## [Short task a]
Answer these questions from the passage on zero-energy buildings below, one answer per line:
(i) Besides weather condition, which factors does the passage say affect the energy used for cooling buildings?
(ii) Which technologies does it list as examples for reaching net zero energy consumption?
(iii) Since what decade has the modern notion of a zero-energy building been discussed?

## [Page extract]
## START

Global warming and climate change are rising issues during the last couple of decades. Buildings including commercial and residential ones are major contributors to energy consumption. Energy consumption in buildings significantly increases on a yearly basis due to the increased human comfort needs and services . Multiple factors affect the energy consumption used for cooling buildings such as wall structure, window to wall ratio, and building orientation in addition to weather condition

 

A Zero Energy Building (ZEB), also known as a Net Zero Energy (NZE) building, is a building with net zero energy consumption, meaning the total amount of energy used by the building on an annual basis is equal to the amount of renewable energy created on the site or in other definitions by renewable energy sources offsite, using technology such as heat pumps, high efficiency windows and insulation, and solar panels. The concept of a Net Zero Energy Building (NZEB), one which produces as much energy as it uses over the course of a year, recently has been evolving from research to reality. A Net Zero Energy Emissions building either uses no energy which results in emissions or offsets the emissions by exporting emissions-free energy (typically from on-site renewable energy systems).  

The development of zero-energy buildings is encouraged by the desire to have less of an impact on the environment, and by tax breaks and savings on energy costs that make zero-energy buildings financially viable. Many people in developing countries (and elsewhere) already live in zero-energy buildings out of necessity, including huts, tents, and caves exposed to temperature extremes and without access to electricity. The notion of a “zero-energy building” in a modern sense has been discussed since the 1970s, prompted by the petroleum shocks of the decade and subsequent concerns about the consequences of fossil fuel dependency.

## END

## [Dataset records]
## START

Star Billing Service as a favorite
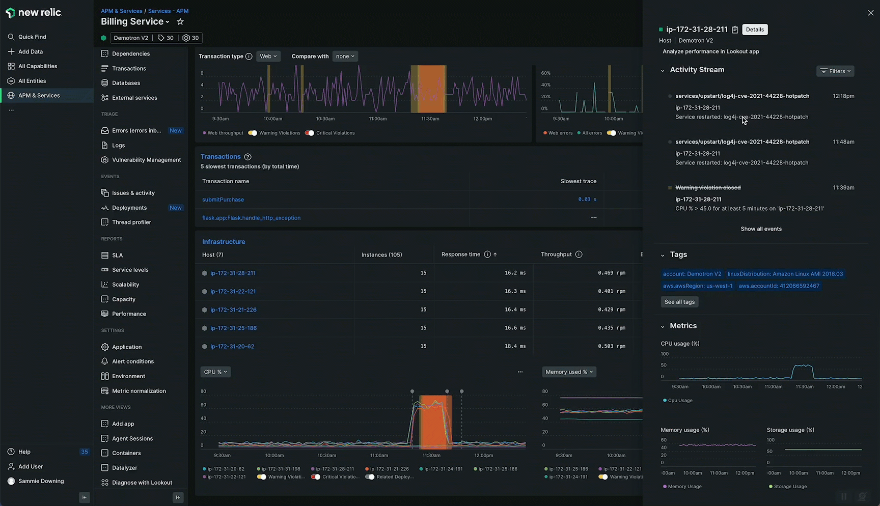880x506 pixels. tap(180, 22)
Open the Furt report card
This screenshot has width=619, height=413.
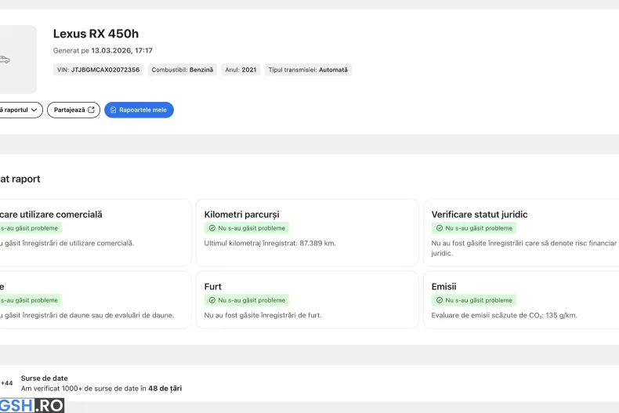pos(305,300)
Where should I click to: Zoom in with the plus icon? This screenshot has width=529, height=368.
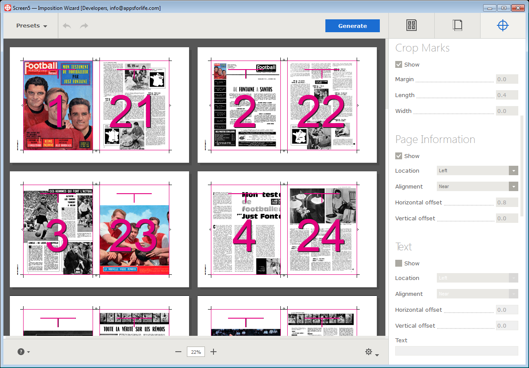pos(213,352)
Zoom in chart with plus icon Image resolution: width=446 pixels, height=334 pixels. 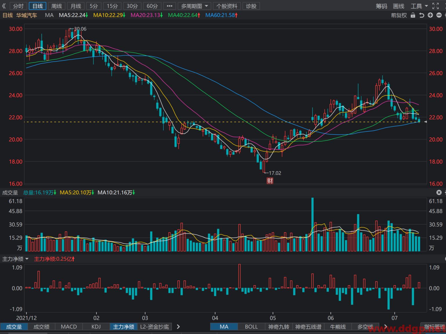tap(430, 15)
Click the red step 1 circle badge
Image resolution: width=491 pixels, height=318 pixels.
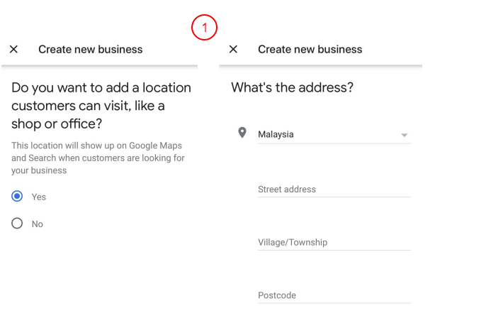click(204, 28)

## END
## START

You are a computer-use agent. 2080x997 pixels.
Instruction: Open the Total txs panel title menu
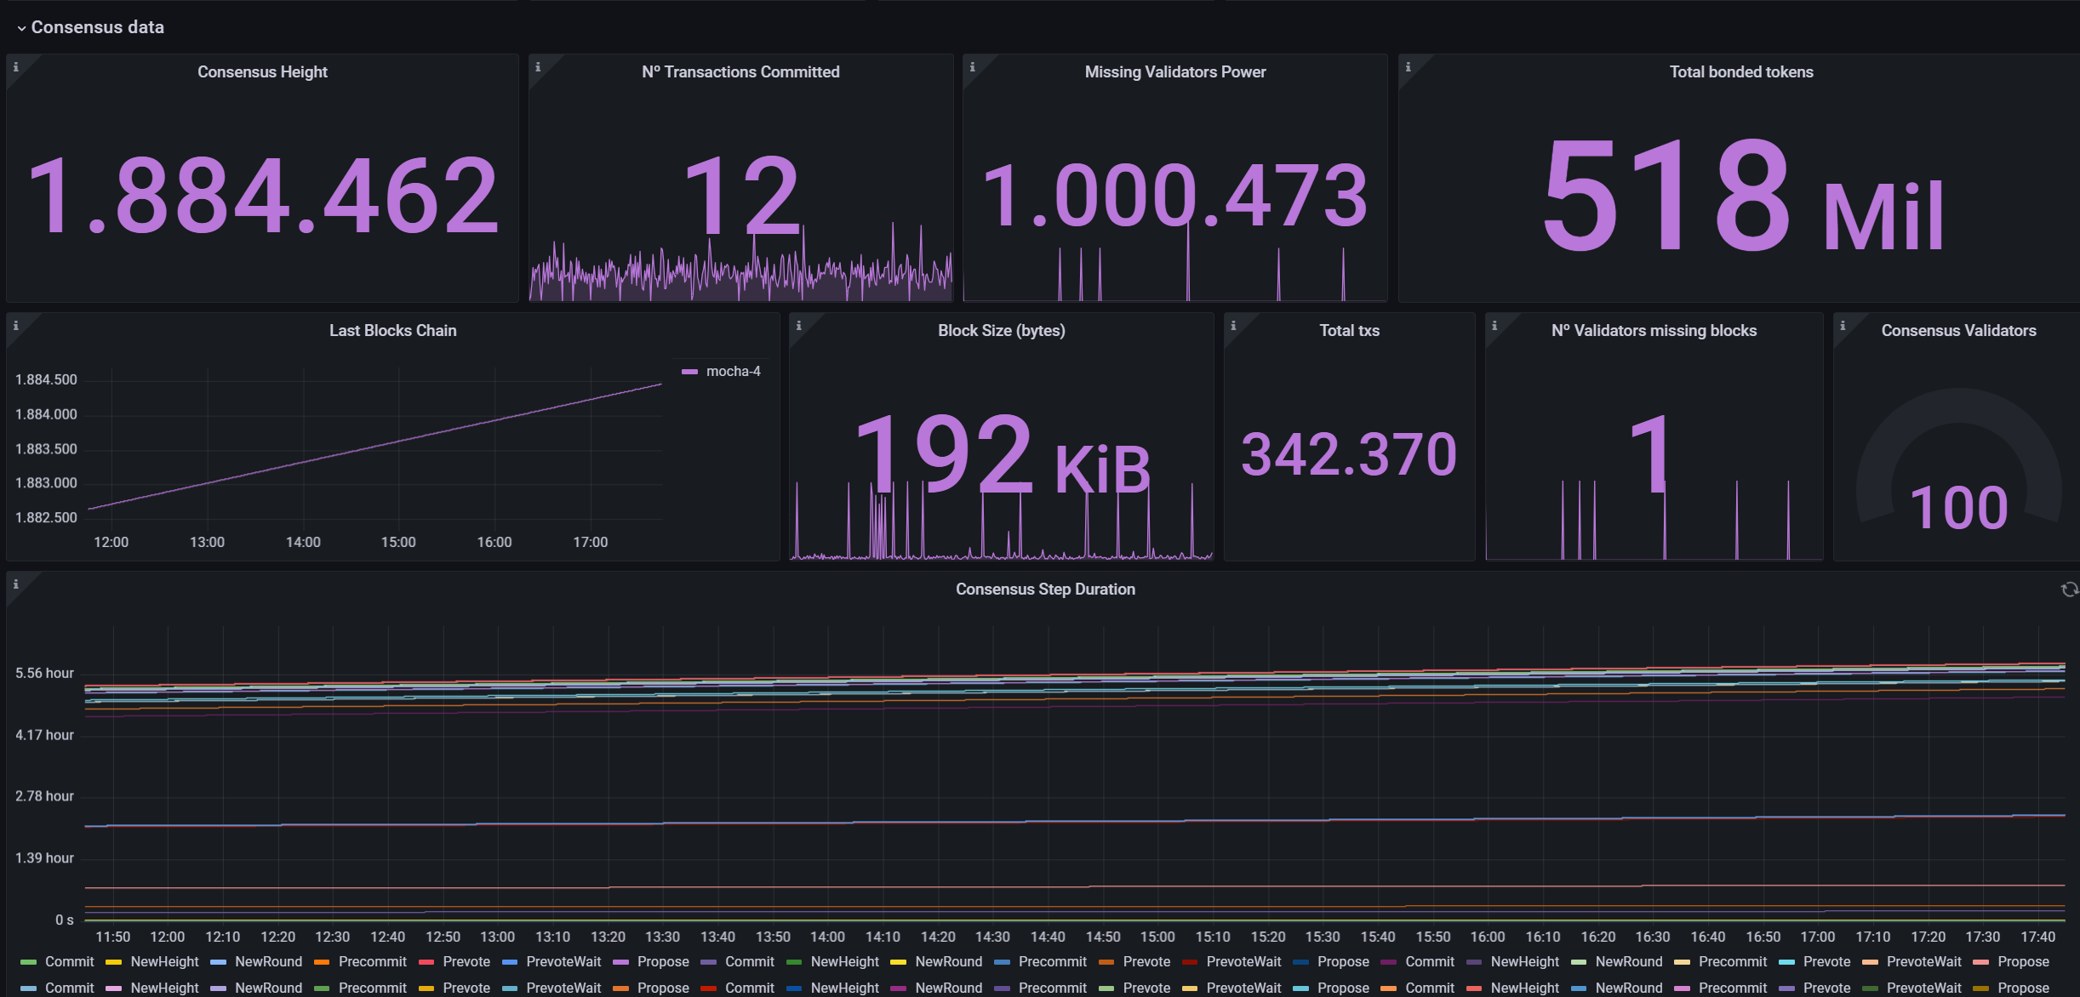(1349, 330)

## END

## [Short task b]
Repeat the entries above from the line that contains "You are a computer-use" through the line that contains "(1349, 330)", and leave the pictures out.

## [Exercise answer a]
(i) Wall structure, window to wall ratio, and building orientation.
(ii) Heat pumps, high efficiency windows and insulation, and solar panels.
(iii) The 1970s.

## [Exercise answer b]
You are a computer-use agent. 2080x997 pixels.
Instruction: Open the Total txs panel title menu
(1349, 330)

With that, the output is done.